Work to be completed: Copy each line in the data below that contains the word "agent".

Input data:
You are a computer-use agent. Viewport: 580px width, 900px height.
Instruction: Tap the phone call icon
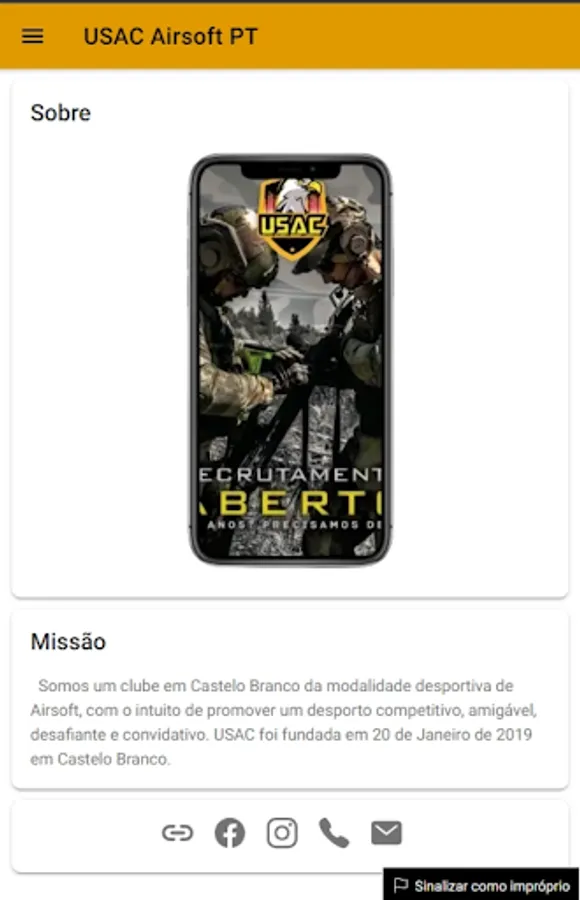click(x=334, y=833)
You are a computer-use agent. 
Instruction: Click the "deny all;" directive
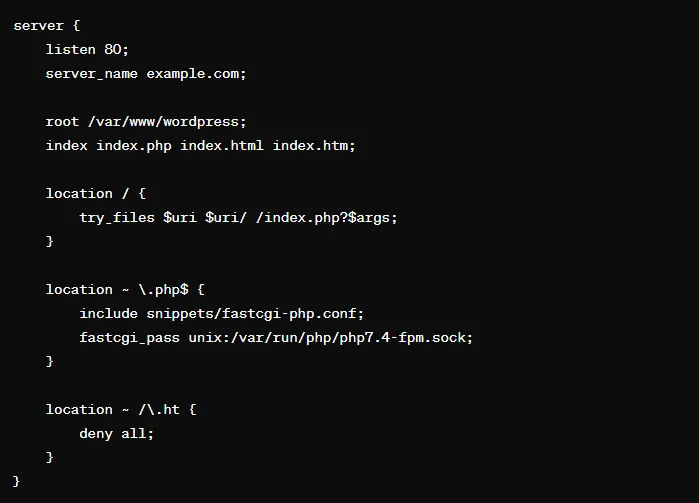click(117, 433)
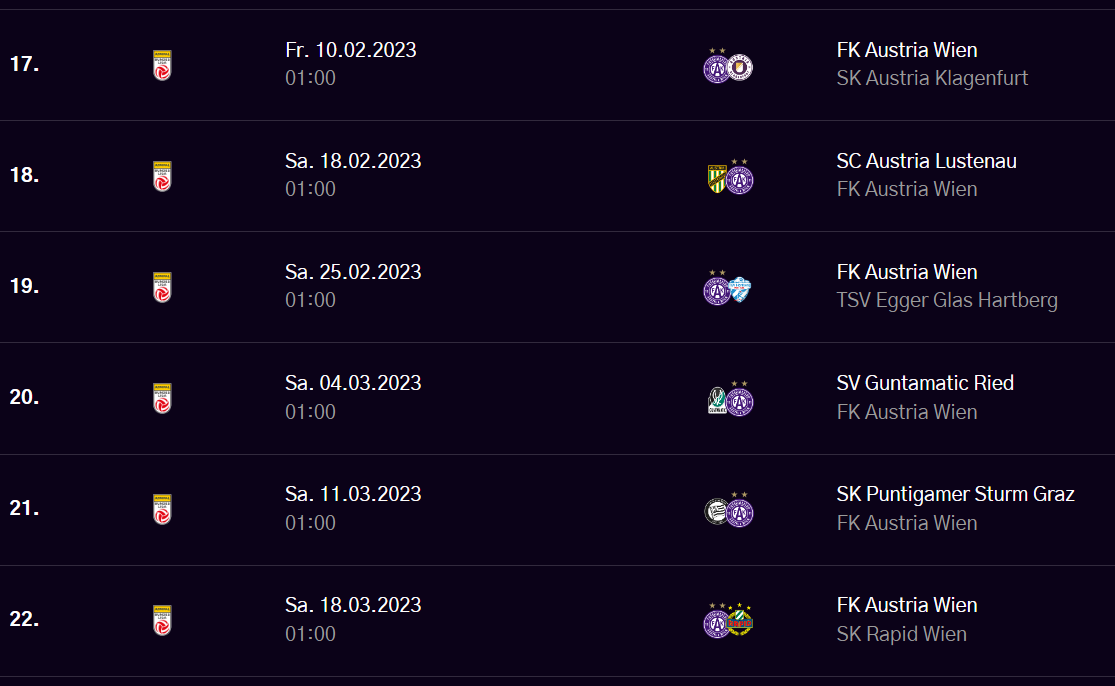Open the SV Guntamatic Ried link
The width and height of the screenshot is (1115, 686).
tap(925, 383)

---

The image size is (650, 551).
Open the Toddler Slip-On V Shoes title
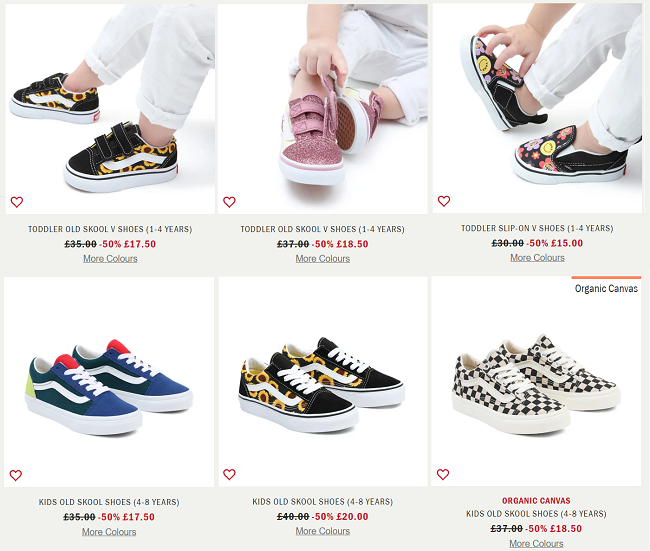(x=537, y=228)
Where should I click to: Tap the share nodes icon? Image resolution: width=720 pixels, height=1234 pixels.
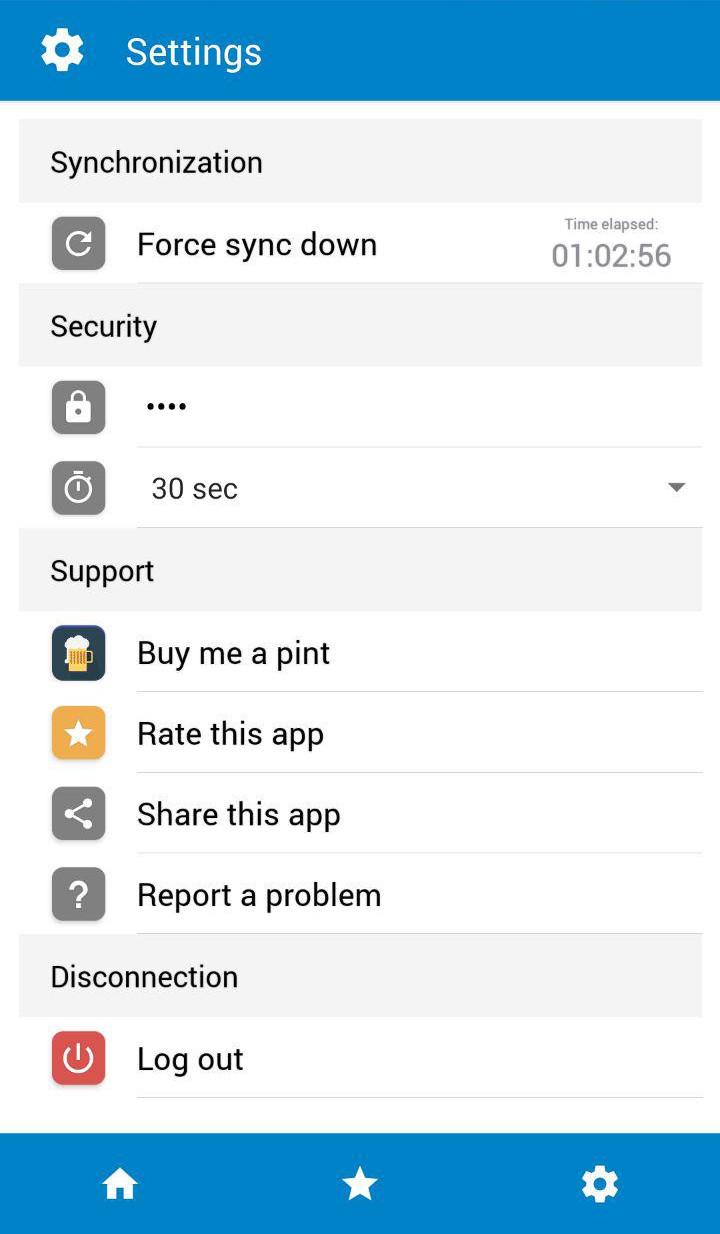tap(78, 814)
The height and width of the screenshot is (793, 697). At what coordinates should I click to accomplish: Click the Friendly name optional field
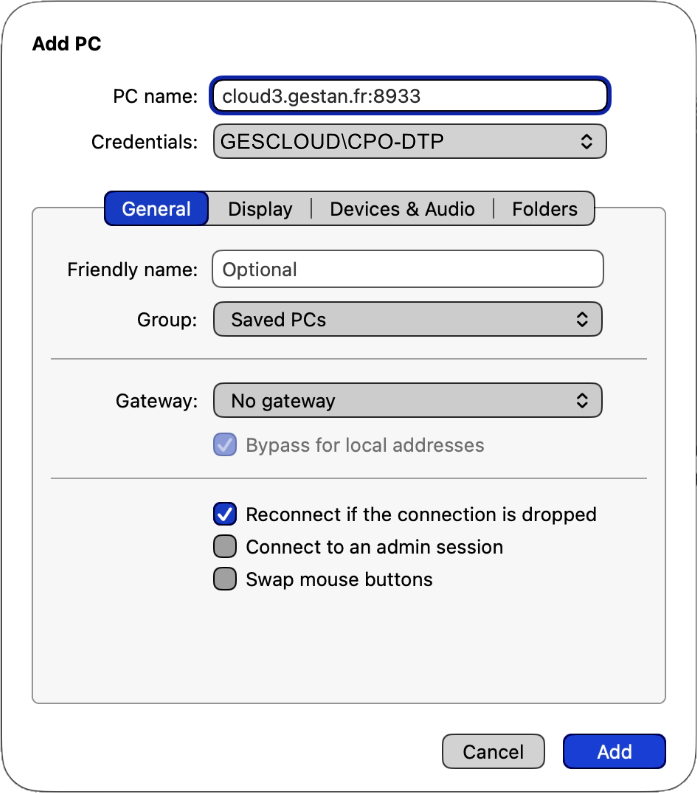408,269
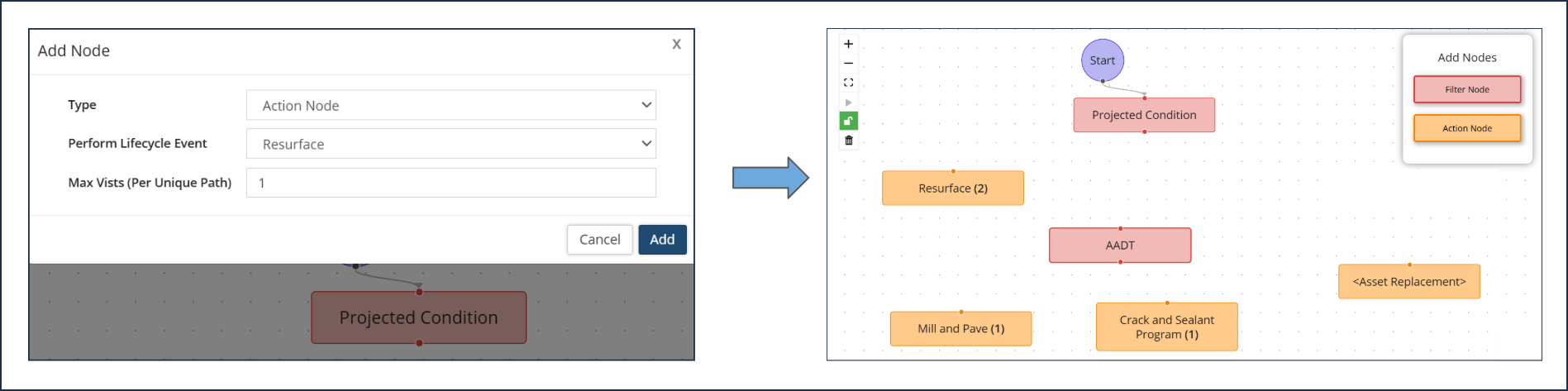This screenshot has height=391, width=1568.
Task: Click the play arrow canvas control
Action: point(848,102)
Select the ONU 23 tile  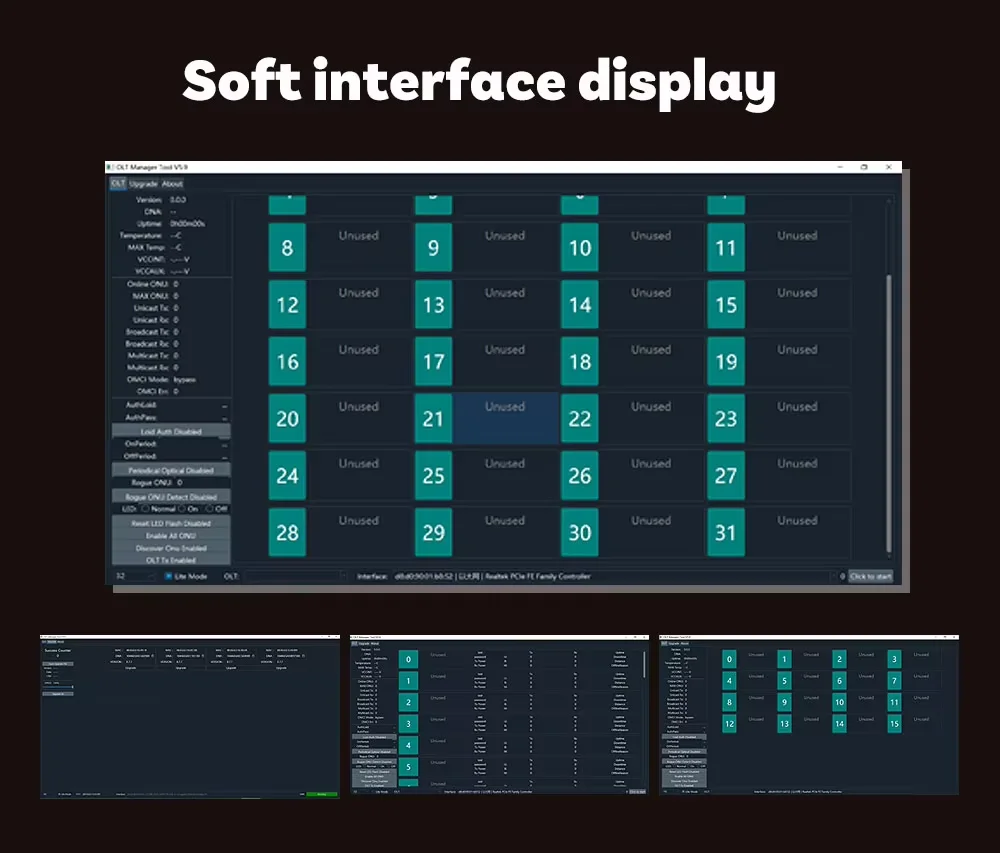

Task response:
You are a computer-use agent. Viewport: 580px width, 900px height.
You are a computer-use agent. 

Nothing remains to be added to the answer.